Wednesday, August 05, 2020

More frequent testing of Corona may still not take us forward

Frustrated with disruptions to normal life, many people have started advocating for cheap tests that may not be as accurate as a PCR test. They expect fast, cheap testing to solve the spread of the disease by helping in isolating people who are asymptomatic.

In my view these types of tests, even if they exist, will take us nowhere. Here is why:

Assume a test which correctly identifies all asymptomatic patients - no false negatives. So any person who is infected will be correctly flagged as positive. Now also assume that this test has a failure rate of 0.1%, which means that for every 1000 un-infected people tested, by mistake it will flag one of the 1000 as positive. Looks pretty good, isnt it? Not so fast!

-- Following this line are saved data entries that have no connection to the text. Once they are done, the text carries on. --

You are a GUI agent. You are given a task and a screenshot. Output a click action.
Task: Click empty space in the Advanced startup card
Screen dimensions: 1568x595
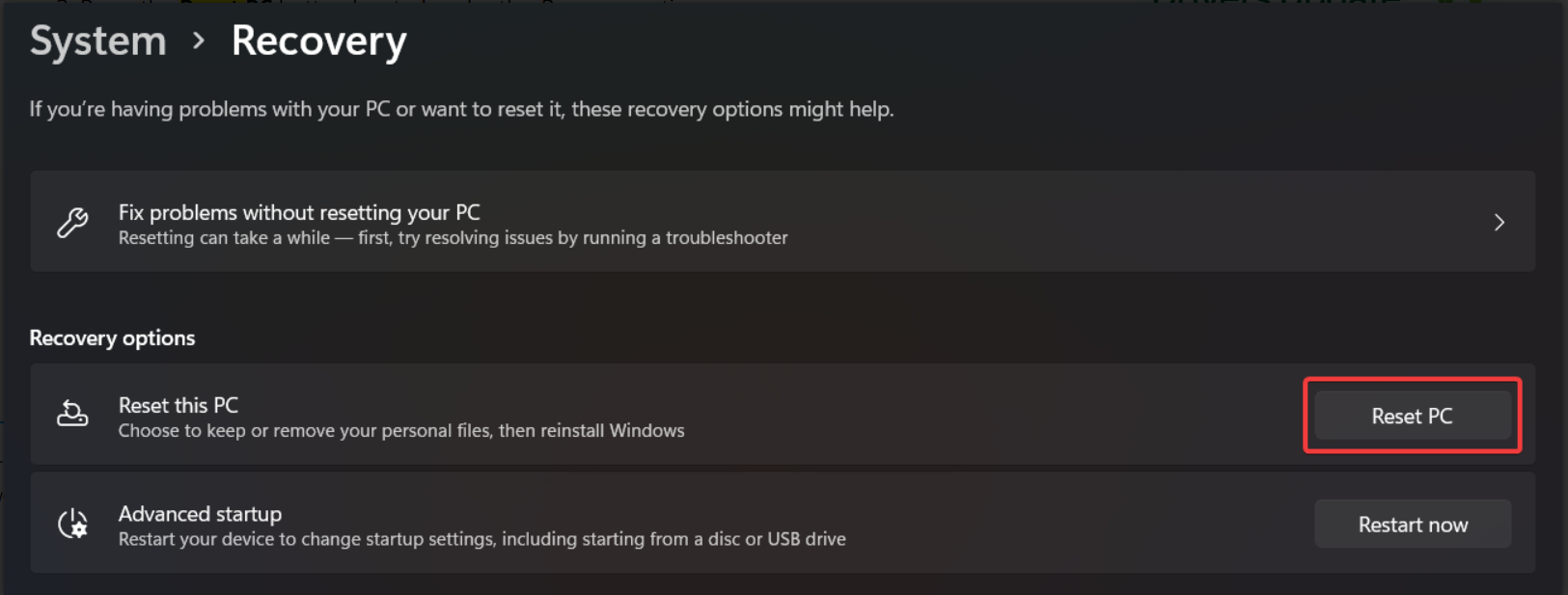click(x=1061, y=524)
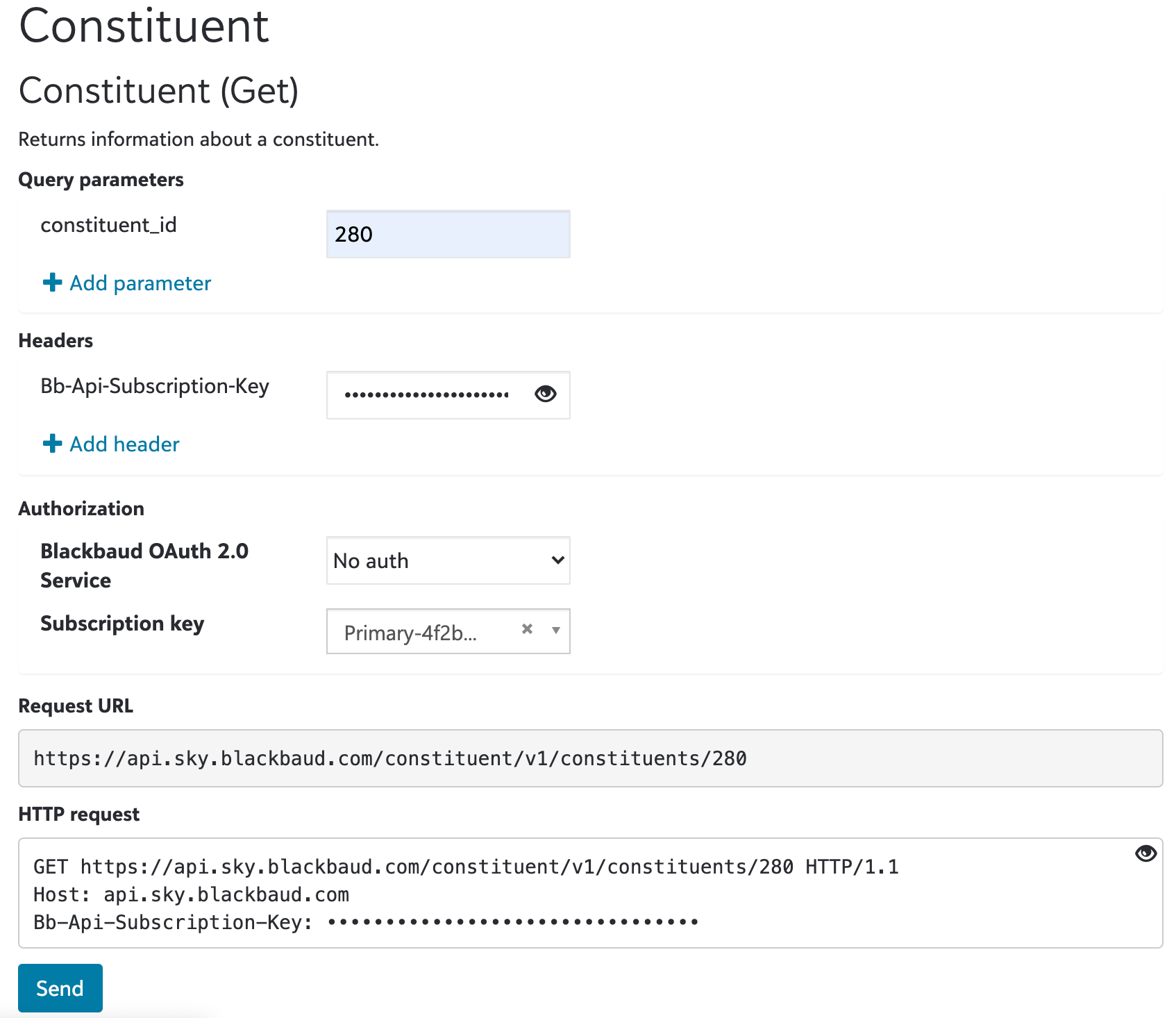Click the plus icon beside Add header
Viewport: 1176px width, 1018px height.
(52, 444)
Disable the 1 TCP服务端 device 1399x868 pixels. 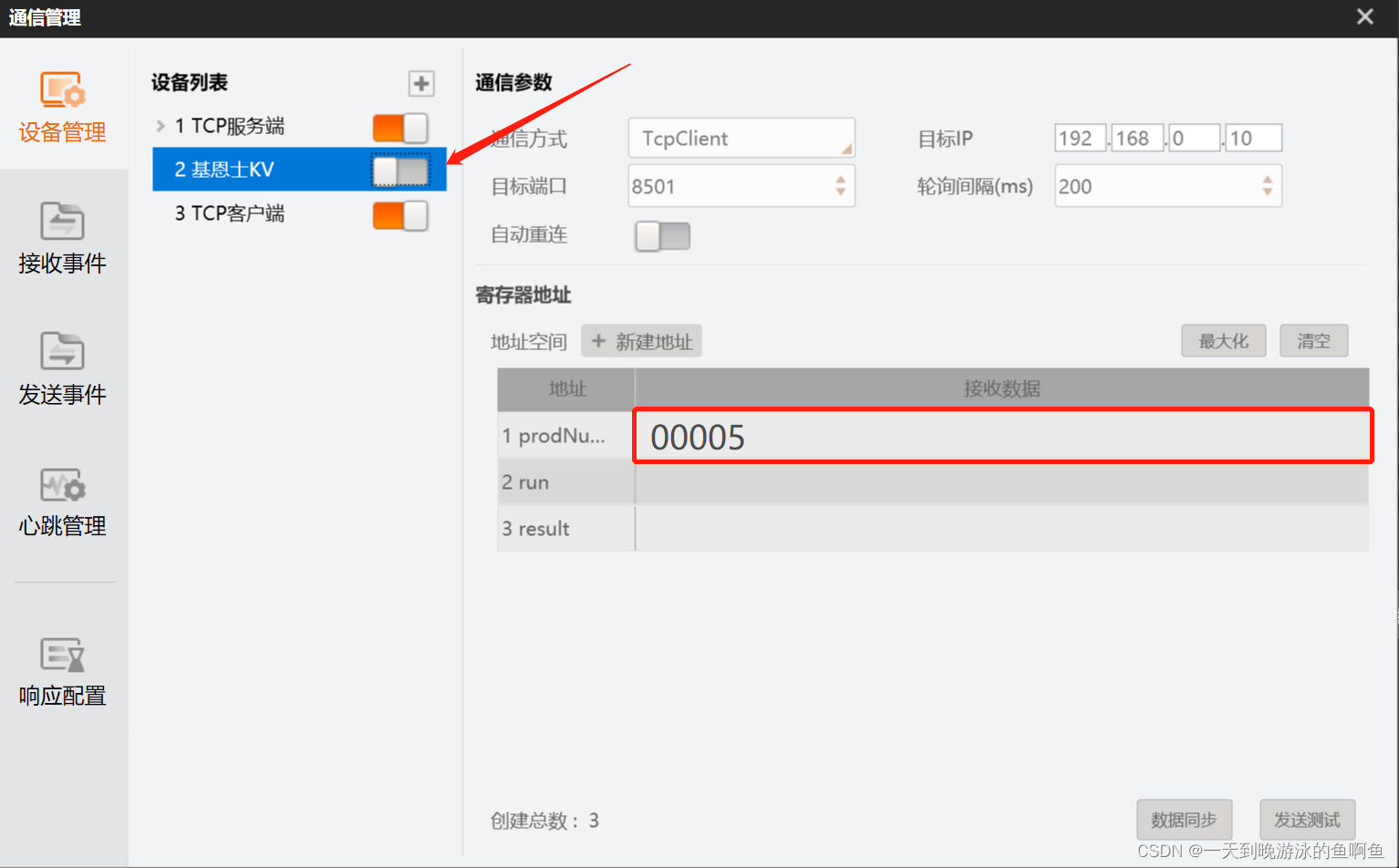(x=400, y=128)
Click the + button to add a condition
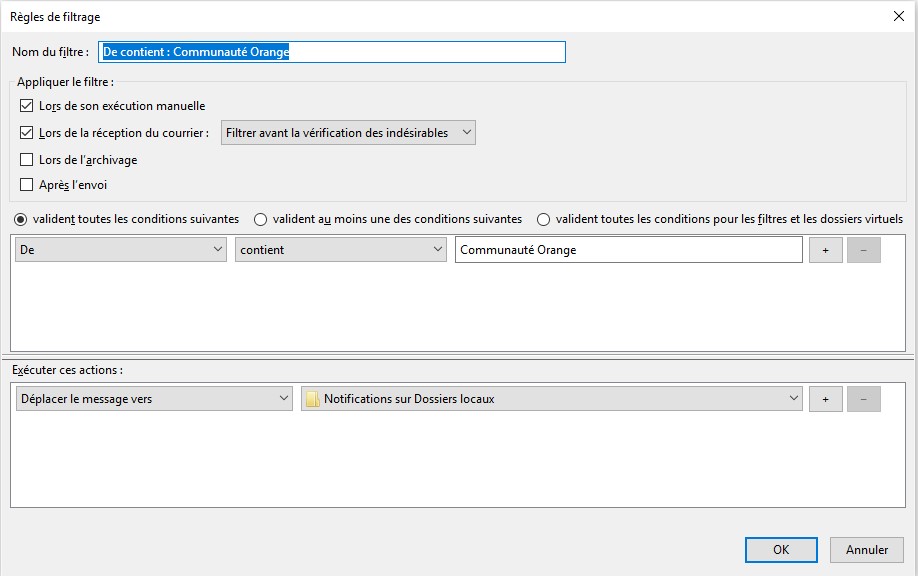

Assume that the infection rate of Corona is 0.1% - so one in every thousand is infected - whether symptomatic or not.

Now if you run such a test with a million people, you will flag all the infected people - 0.1% of 1 million = 1000 people. Good so far. But additionally you will also flag 0.1% of the rest - 0.1% of 999,000 healthy people = 999 false positives.

So you end up with 1,999 positives, 1000 of which are real cases, while the rest are actually not sick at all. Your test accuracy is just 50%.

If you do this test for even 10% of the US population daily (30 million tested daily), you will flag incorrectly 30*999 = 29,970 false positives daily.

The actual rate of corona spread in the US, as of today, is around 15,000 per million, or 0.015%. If we redo these numbers for 30Million people testing daily and assuming infection rates of 0.015% and test accuracy rate of 0.1% false positives, we get:

4500 real cases correctly flagged.
29,996 false positives on a daily basis!

A person flagged as positive actually has only a 13% chance of really being infected!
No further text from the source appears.